* [Records provided]

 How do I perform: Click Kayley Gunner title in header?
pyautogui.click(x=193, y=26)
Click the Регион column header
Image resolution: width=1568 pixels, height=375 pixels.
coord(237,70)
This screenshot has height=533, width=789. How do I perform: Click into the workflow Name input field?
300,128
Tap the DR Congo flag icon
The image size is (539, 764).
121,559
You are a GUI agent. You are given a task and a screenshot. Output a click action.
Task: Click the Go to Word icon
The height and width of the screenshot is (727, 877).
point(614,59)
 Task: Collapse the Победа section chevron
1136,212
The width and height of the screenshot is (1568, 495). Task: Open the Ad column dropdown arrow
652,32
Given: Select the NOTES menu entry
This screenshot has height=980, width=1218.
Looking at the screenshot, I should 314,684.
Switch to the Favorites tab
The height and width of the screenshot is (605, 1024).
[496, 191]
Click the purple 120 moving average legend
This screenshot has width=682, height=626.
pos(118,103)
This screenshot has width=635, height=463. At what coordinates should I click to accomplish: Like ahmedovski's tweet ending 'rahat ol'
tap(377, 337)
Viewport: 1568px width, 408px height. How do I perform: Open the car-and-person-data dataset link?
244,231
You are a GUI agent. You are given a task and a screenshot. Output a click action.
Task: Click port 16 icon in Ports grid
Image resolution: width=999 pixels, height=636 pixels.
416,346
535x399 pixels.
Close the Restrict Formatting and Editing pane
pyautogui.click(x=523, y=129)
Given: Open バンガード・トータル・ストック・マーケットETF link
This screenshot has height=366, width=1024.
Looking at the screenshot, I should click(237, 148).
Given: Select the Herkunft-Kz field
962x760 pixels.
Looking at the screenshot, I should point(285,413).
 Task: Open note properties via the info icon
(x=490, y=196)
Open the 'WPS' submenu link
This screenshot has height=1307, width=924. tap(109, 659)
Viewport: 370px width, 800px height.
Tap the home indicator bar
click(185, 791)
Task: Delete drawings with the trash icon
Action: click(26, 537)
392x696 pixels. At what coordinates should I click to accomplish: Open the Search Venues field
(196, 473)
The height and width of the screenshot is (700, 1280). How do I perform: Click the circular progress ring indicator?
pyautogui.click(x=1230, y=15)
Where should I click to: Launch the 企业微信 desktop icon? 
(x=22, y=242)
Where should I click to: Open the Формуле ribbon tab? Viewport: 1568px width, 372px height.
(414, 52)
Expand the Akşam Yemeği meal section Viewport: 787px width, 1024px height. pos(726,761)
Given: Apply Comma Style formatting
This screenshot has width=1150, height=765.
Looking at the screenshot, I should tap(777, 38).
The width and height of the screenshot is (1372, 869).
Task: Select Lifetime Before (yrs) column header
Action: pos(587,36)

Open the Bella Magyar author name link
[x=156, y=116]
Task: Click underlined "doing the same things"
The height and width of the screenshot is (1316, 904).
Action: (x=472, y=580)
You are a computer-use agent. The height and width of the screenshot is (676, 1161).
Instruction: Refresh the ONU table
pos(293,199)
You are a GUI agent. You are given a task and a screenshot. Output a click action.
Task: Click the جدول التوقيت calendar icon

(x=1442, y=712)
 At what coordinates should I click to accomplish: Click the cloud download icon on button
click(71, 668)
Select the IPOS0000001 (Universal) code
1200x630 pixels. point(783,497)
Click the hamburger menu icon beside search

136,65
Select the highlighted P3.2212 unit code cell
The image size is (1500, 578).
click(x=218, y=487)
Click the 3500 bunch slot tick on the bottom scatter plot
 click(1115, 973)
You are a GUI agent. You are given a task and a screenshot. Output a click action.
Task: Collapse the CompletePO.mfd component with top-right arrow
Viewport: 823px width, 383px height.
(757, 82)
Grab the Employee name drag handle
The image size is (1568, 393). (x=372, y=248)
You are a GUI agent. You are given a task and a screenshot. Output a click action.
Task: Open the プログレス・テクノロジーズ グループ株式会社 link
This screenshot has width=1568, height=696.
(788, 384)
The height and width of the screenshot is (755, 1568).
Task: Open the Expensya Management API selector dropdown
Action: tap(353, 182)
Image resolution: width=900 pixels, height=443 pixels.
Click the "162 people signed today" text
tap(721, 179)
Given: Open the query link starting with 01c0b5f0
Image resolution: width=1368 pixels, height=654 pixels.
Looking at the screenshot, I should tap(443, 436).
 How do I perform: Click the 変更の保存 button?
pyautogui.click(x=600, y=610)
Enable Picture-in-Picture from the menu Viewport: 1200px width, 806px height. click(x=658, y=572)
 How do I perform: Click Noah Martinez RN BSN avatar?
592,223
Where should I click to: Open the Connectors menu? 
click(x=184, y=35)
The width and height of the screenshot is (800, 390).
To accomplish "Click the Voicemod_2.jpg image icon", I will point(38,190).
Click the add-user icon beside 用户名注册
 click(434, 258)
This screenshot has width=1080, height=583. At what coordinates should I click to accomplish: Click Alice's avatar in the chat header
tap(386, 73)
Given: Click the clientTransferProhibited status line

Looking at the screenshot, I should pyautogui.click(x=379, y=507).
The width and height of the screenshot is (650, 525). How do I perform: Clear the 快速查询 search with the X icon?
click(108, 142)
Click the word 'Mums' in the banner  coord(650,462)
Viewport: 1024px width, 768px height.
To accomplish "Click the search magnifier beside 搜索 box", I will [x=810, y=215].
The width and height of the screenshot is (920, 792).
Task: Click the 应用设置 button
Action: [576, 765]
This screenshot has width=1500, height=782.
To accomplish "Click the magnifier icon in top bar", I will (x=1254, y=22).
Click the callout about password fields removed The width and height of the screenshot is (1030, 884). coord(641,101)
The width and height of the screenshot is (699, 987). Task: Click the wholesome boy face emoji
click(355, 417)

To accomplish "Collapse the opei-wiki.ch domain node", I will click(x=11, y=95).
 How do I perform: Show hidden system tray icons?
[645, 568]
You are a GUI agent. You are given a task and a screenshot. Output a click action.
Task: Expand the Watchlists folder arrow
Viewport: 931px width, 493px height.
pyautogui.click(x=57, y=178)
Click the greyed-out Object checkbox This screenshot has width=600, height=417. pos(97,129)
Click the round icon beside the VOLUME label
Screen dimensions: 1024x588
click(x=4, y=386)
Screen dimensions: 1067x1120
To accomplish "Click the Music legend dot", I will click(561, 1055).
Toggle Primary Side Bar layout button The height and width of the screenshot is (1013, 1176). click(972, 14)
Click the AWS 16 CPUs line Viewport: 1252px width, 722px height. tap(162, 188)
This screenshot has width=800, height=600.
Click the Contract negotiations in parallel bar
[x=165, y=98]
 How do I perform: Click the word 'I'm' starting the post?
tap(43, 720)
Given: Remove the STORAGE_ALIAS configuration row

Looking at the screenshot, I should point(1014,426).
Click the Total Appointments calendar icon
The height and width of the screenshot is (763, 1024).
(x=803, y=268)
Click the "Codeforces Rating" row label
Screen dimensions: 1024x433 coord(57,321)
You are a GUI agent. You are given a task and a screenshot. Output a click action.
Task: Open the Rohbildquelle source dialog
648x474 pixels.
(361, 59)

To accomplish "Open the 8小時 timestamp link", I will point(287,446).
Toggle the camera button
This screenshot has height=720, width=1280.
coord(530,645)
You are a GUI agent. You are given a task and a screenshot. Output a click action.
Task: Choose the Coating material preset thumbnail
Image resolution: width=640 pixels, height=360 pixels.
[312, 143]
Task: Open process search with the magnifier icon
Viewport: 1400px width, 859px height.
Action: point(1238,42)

* [Directions]
Exact reproduction of the whole material is the required answer.

* [Solution to this task]
 How do I perform: Click Kayley Gunner title in header?
pyautogui.click(x=193, y=26)
Click the Регион column header
Image resolution: width=1568 pixels, height=375 pixels.
coord(237,70)
This screenshot has height=533, width=789. How do I perform: Click into the workflow Name input field?
300,128
Tap the DR Congo flag icon
The image size is (539, 764).
121,559
You are a GUI agent. You are given a task and a screenshot. Output a click action.
Task: Click the Go to Word icon
The height and width of the screenshot is (727, 877).
point(614,59)
 Task: Collapse the Победа section chevron
1136,212
The width and height of the screenshot is (1568, 495). Task: Open the Ad column dropdown arrow
652,32
Given: Select the NOTES menu entry
This screenshot has height=980, width=1218.
Looking at the screenshot, I should 314,684.
Switch to the Favorites tab
The height and width of the screenshot is (605, 1024).
[496, 191]
Click the purple 120 moving average legend
This screenshot has width=682, height=626.
pos(118,103)
This screenshot has width=635, height=463. At what coordinates should I click to accomplish: Like ahmedovski's tweet ending 'rahat ol'
tap(377, 337)
Viewport: 1568px width, 408px height. How do I perform: Open the car-and-person-data dataset link?
244,231
You are a GUI agent. You are given a task and a screenshot. Output a click action.
Task: Click port 16 icon in Ports grid
Image resolution: width=999 pixels, height=636 pixels.
416,346
535x399 pixels.
Close the Restrict Formatting and Editing pane
pyautogui.click(x=523, y=129)
Given: Open バンガード・トータル・ストック・マーケットETF link
This screenshot has height=366, width=1024.
Looking at the screenshot, I should click(237, 148).
Given: Select the Herkunft-Kz field
962x760 pixels.
Looking at the screenshot, I should point(285,413).
 Task: Open note properties via the info icon
(x=490, y=196)
Open the 'WPS' submenu link
This screenshot has height=1307, width=924. tap(109, 659)
Viewport: 370px width, 800px height.
Tap the home indicator bar
click(185, 791)
Task: Delete drawings with the trash icon
Action: click(26, 537)
392x696 pixels. At what coordinates should I click to accomplish: Open the Search Venues field
(196, 473)
The height and width of the screenshot is (700, 1280). How do I perform: Click the circular progress ring indicator?
pyautogui.click(x=1230, y=15)
Where should I click to: Launch the 企业微信 desktop icon? 
(x=22, y=242)
Where should I click to: Open the Формуле ribbon tab? Viewport: 1568px width, 372px height.
(414, 52)
Expand the Akşam Yemeği meal section Viewport: 787px width, 1024px height. pos(726,761)
Given: Apply Comma Style formatting
This screenshot has width=1150, height=765.
Looking at the screenshot, I should tap(777, 38).
The width and height of the screenshot is (1372, 869).
Task: Select Lifetime Before (yrs) column header
Action: pos(587,36)

Open the Bella Magyar author name link
[x=156, y=116]
Task: Click underlined "doing the same things"
The height and width of the screenshot is (1316, 904).
Action: (x=472, y=580)
You are a computer-use agent. The height and width of the screenshot is (676, 1161).
Instruction: Refresh the ONU table
pos(293,199)
You are a GUI agent. You are given a task and a screenshot. Output a click action.
Task: Click the جدول التوقيت calendar icon

(x=1442, y=712)
 At what coordinates should I click to accomplish: Click the cloud download icon on button
click(71, 668)
Select the IPOS0000001 (Universal) code
1200x630 pixels. point(783,497)
Click the hamburger menu icon beside search

136,65
Select the highlighted P3.2212 unit code cell
The image size is (1500, 578).
click(x=218, y=487)
Click the 3500 bunch slot tick on the bottom scatter plot
 click(1115, 973)
You are a GUI agent. You are given a task and a screenshot. Output a click action.
Task: Collapse the CompletePO.mfd component with top-right arrow
Viewport: 823px width, 383px height.
(757, 82)
Grab the Employee name drag handle
The image size is (1568, 393). (x=372, y=248)
You are a GUI agent. You are given a task and a screenshot. Output a click action.
Task: Open the プログレス・テクノロジーズ グループ株式会社 link
This screenshot has width=1568, height=696.
(788, 384)
The height and width of the screenshot is (755, 1568).
Task: Open the Expensya Management API selector dropdown
Action: tap(353, 182)
Image resolution: width=900 pixels, height=443 pixels.
Click the "162 people signed today" text
tap(721, 179)
Given: Open the query link starting with 01c0b5f0
Image resolution: width=1368 pixels, height=654 pixels.
Looking at the screenshot, I should tap(443, 436).
 How do I perform: Click the 変更の保存 button?
pyautogui.click(x=600, y=610)
Enable Picture-in-Picture from the menu Viewport: 1200px width, 806px height. click(x=658, y=572)
 How do I perform: Click Noah Martinez RN BSN avatar?
592,223
Where should I click to: Open the Connectors menu? 
click(x=184, y=35)
The width and height of the screenshot is (800, 390).
To accomplish "Click the Voicemod_2.jpg image icon", I will point(38,190).
Click the add-user icon beside 用户名注册
 click(434, 258)
This screenshot has width=1080, height=583. At what coordinates should I click to accomplish: Click Alice's avatar in the chat header
tap(386, 73)
Given: Click the clientTransferProhibited status line

Looking at the screenshot, I should pyautogui.click(x=379, y=507).
The width and height of the screenshot is (650, 525). How do I perform: Clear the 快速查询 search with the X icon?
click(108, 142)
Click the word 'Mums' in the banner  coord(650,462)
Viewport: 1024px width, 768px height.
To accomplish "Click the search magnifier beside 搜索 box", I will [x=810, y=215].
The width and height of the screenshot is (920, 792).
Task: Click the 应用设置 button
Action: [576, 765]
This screenshot has width=1500, height=782.
To accomplish "Click the magnifier icon in top bar", I will (x=1254, y=22).
Click the callout about password fields removed The width and height of the screenshot is (1030, 884). coord(641,101)
The width and height of the screenshot is (699, 987). Task: Click the wholesome boy face emoji
click(355, 417)

To accomplish "Collapse the opei-wiki.ch domain node", I will click(x=11, y=95).
 How do I perform: Show hidden system tray icons?
[645, 568]
You are a GUI agent. You are given a task and a screenshot. Output a click action.
Task: Expand the Watchlists folder arrow
Viewport: 931px width, 493px height.
pyautogui.click(x=57, y=178)
Click the greyed-out Object checkbox This screenshot has width=600, height=417. pos(97,129)
Click the round icon beside the VOLUME label
Screen dimensions: 1024x588
click(x=4, y=386)
Screen dimensions: 1067x1120
To accomplish "Click the Music legend dot", I will click(561, 1055).
Toggle Primary Side Bar layout button The height and width of the screenshot is (1013, 1176). click(972, 14)
Click the AWS 16 CPUs line Viewport: 1252px width, 722px height. tap(162, 188)
This screenshot has width=800, height=600.
Click the Contract negotiations in parallel bar
[x=165, y=98]
 How do I perform: Click the word 'I'm' starting the post?
tap(43, 720)
Given: Remove the STORAGE_ALIAS configuration row

Looking at the screenshot, I should point(1014,426).
Click the Total Appointments calendar icon
The height and width of the screenshot is (763, 1024).
(x=803, y=268)
Click the "Codeforces Rating" row label
Screen dimensions: 1024x433 coord(57,321)
You are a GUI agent. You are given a task and a screenshot. Output a click action.
Task: Open the Rohbildquelle source dialog
648x474 pixels.
(361, 59)

To accomplish "Open the 8小時 timestamp link", I will point(287,446).
Toggle the camera button
This screenshot has height=720, width=1280.
coord(530,645)
You are a GUI agent. You are given a task and a screenshot. Output a click action.
Task: Choose the Coating material preset thumbnail
Image resolution: width=640 pixels, height=360 pixels.
[312, 143]
Task: Open process search with the magnifier icon
Viewport: 1400px width, 859px height.
Action: point(1238,42)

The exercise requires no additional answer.